OCULAR CICATRICIAL PEMPHIGOID

This autoimmune disorder is caused by autoantibodies to mucosal basement membrane. About 70 per cent of patients presenting with cutaneous pemphigoid have ocular changes, whereas in those presenting with ocular disease about 20 per cent have cutaneous disease. The condition usually presents to the ophthalmologist in elderly women as bilateral chronic conjunctival inflammation; the presentation is acute in a minority, and in some follows conjunctival or lid surgery. The clinical diagnosis of pemphigoid is suggested by the presence of one or more of the other features of the disease, which include scalp lesions and oesophageal, buccal and genital ulceration. Not all features may be present, nor are they necessarily all active simultaneously, but it may be possible to find scarring as evidence of earlier activity.

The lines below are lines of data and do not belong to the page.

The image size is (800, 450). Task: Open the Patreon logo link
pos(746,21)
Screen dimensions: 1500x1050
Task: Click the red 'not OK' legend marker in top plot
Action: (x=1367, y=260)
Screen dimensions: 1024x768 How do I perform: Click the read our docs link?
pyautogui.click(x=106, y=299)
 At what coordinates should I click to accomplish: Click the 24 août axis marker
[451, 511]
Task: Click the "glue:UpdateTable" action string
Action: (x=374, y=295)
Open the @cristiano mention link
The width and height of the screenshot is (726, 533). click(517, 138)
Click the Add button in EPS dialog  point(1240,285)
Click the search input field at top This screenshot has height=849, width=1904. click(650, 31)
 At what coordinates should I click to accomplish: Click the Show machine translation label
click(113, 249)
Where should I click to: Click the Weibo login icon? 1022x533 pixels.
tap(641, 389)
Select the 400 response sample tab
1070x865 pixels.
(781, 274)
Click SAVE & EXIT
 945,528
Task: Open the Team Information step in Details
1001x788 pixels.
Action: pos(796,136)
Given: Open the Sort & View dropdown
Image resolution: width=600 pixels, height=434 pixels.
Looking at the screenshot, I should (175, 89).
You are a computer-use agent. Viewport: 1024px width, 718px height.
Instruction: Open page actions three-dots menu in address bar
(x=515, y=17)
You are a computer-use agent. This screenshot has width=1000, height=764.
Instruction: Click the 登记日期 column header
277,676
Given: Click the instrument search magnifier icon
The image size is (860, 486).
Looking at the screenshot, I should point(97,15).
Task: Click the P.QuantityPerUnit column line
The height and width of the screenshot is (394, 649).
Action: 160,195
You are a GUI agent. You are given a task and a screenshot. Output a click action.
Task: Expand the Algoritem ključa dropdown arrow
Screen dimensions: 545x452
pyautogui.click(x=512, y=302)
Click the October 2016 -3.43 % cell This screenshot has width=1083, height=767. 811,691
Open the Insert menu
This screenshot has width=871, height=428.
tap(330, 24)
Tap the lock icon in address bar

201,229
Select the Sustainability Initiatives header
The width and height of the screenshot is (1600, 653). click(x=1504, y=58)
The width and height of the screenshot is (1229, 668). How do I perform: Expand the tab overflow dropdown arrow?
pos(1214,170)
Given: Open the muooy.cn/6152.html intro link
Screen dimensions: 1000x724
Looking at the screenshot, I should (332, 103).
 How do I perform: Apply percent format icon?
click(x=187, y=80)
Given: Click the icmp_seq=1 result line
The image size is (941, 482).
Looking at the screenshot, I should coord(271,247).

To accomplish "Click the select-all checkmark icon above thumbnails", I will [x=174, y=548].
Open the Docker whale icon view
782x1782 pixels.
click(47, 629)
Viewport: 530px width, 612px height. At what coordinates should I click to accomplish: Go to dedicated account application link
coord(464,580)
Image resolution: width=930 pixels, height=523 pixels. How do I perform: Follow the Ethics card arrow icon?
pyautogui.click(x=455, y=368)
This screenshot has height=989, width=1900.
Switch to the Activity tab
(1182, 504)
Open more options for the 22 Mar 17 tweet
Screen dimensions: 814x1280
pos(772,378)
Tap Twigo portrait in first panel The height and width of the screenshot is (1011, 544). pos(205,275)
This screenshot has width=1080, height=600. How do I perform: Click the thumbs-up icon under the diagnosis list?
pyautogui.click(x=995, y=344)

The clinical course is of progressive conjunctival shrinkage with acute inflammatory exacerbations. Patients need to be assessed for the degree of conjunctival fibrosis and the amount of active inflammation. In the early stages there is symblepharon formation in the lower fornix, with loss of the caruncle. With active disease, areas of conjunctival ulceration stain with fluorescein and resolve with further scarring. Progressive conjunctival scarring leads to increasing symblepharon formation, entropion and tear film instability, which in turn causes corneal opacification. In mild, slowly progressive disease, therapy may not be justified. First-line treatment is with dapsone or sulfapyridine, but severe progressive disease may require more potent systemic immunosuppressive drugs.